Председатель ГКО И. СТАЛИН
2. Постановление Государственного Комитета Обороны от 20 ноября
1941 г.
«1. Обязать Наркома боеприпасов тов. Горемыкина организовать производство зажигательных авиабомб типа «Огневые мешки» для отрядов У-2. Производство «Огневых мешков» наладить в 2‑х пунктах – в Москве и в Казани.
2. Обеспечить ежедневный выпуск «Огневых мешков» в количестве 2000 шт. до 1/ХП‑41 г. и довести выпуск к Ю/ХП‑41 г. до 5000 мешков в день».
Председатель ГКО И. СТАЛИН
3. Из распоряжения Государственного Комитета Обороны от 7 июля
1942 г. «О ручной противотанковой гранате»
«1. Принять на вооружение ручную противотанковую гранату образца 1940 г. конструкции КБ‑30 НКБ под наименованием РПГ‑40.
… 3). Обязать НКБоеприпасов (т. Горемыкина) на базе кооперации изготовления деталей РПГ‑40 обеспечить сдачу Наркомобороны в течение июля месяца 1941 г. в количестве 1 млн. штук, в т. ч. в период с 7/УП по 15/УП 180 тыс. шт. и в последующие дни равномерными партиями.
4. Изготовление противотанковых гранат РПГ‑40 считать особо важным оперативным оборонным заданием. Установленное задание на указанный период наркоматами и дирекциями предприятий должно быть безусловно выполнено».
Зам. Председателя ГКО
В. МОЛОТОВ
И. В. КОВАЛЕВ
Во время одной из встреч с маршалом Г. К. Жуковым (это было в сентябре 1967 г.), отвечая на мой вопрос, кого бы он мог особо выделить среди руководителей военной экономики СССР, в числе первых Георгий Константинович назвал начальника Управления (позднее Центрального управления) военных сообщений Красной Армии, а с декабря 1944 г. – наркома путей сообщения СССР генерал–лейтенанта И. В. Ковалева. Неоценимой заслугой последнего явилось создание четкой и эффективной системы управления воинскими перевозками. Фактически ни одна крупная оборонительная или наступательная операция наших Вооруженных Сил не была разгадана противником, под носом у которого в установленные сроки по железнодорожным магистралям скрытно перебрасывались огромные массы войск с техникой, вооружением и боеприпасами.
Иван Владимирович Ковалев (28.06.1903 г. – 29.05.1991 г.) еще в довоенные годы, как об этом говорят документы, прошел большую и многогранную школу руководящей военно–хозяйственной работы в качестве, например, начальника группы контроля двух магистралей, заместителя начальника Южно – Уральской железной дороги, а затем начальника Западной железной дороги. Потом последовательно занимал должности начальника Военного отдела НКПС, начальника Управления дорог Северо – Западного направления НКПС. В мае 1941 г. постановлением СНК СССР был назначен заместителем наркома госконтроля СССР по железнодорожному транспорту, проработав здесь более месяца.
----
§ **ЗАДАНИЕ A**:
Ответьте по фрагменту на вопросы:
(i) В каких двух городах предписывалось наладить производство «Огневых мешков»?
(ii) Под каким наименованием принималась на вооружение ручная противотанковая граната образца 1940 г.?
(iii) В каком месяце и году состоялась упомянутая встреча с маршалом Г. К. Жуковым?
§ **ЗАДАНИЕ B**:
Воспроизведите дословно часть фрагмента между словами «2. Обеспечить ежедневный» и «дни равномерными партиями.» включительно.
Следующий далее перечень никак не связан с фрагментом.

§ **СТРОКИ ДАННЫХ**:
----
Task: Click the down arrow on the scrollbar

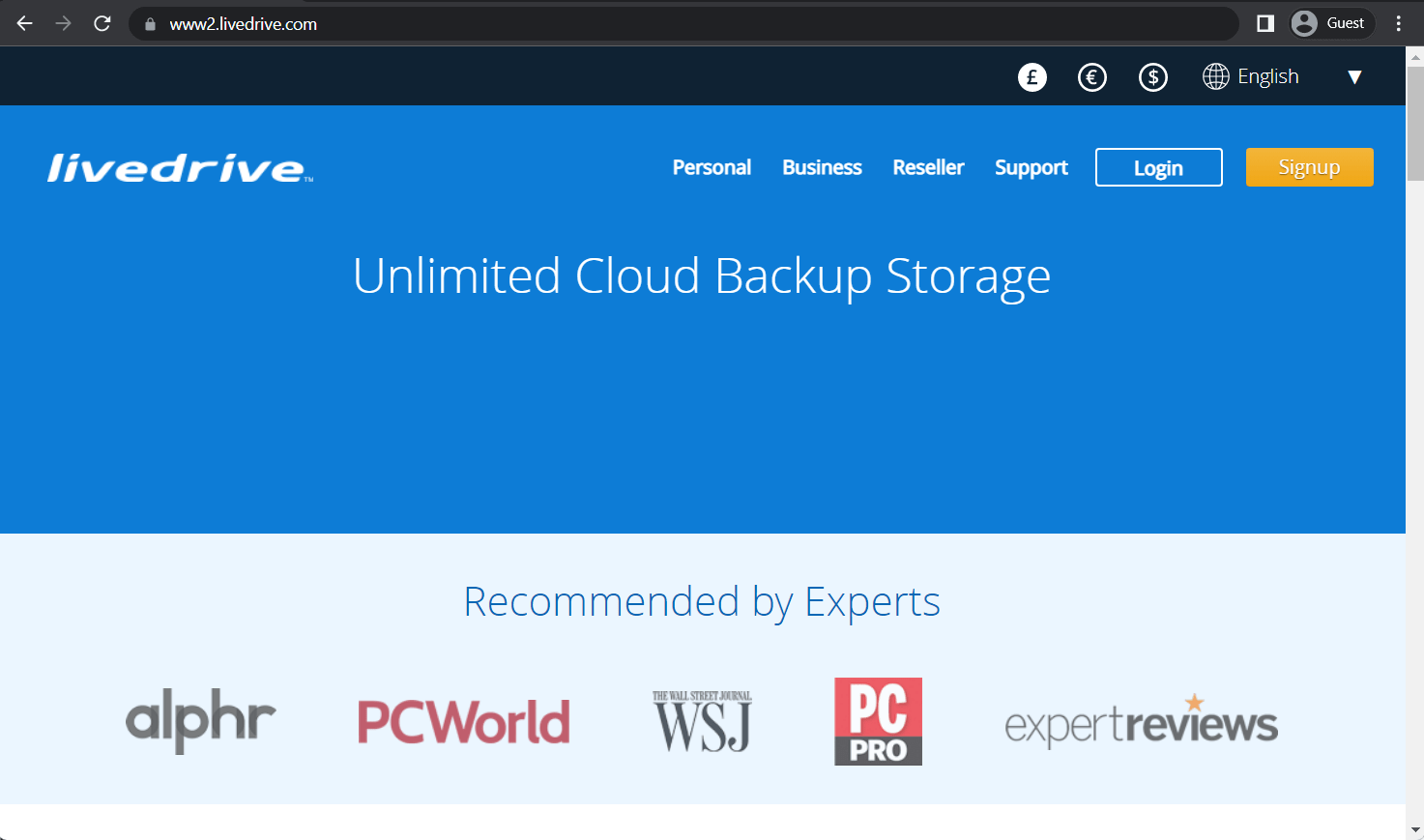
----
§ **ОЖИДАЕМЫЙ ОТВЕТ A**:
(i) В Москве и в Казани.
(ii) РПГ‑40.
(iii) В сентябре 1967 г.

§ **ОЖИДАЕМЫЙ ОТВЕТ B**:
2. Обеспечить ежедневный выпуск «Огневых мешков» в количестве 2000 шт. до 1/ХП‑41 г. и довести выпуск к Ю/ХП‑41 г. до 5000 мешков в день».
Председатель ГКО И. СТАЛИН
3. Из распоряжения Государственного Комитета Обороны от 7 июля
1942 г. «О ручной противотанковой гранате»
«1. Принять на вооружение ручную противотанковую гранату образца 1940 г. конструкции КБ‑30 НКБ под наименованием РПГ‑40.
… 3). Обязать НКБоеприпасов (т. Горемыкина) на базе кооперации изготовления деталей РПГ‑40 обеспечить сдачу Наркомобороны в течение июля месяца 1941 г. в количестве 1 млн. штук, в т. ч. в период с 7/УП по 15/УП 180 тыс. шт. и в последующие дни равномерными партиями.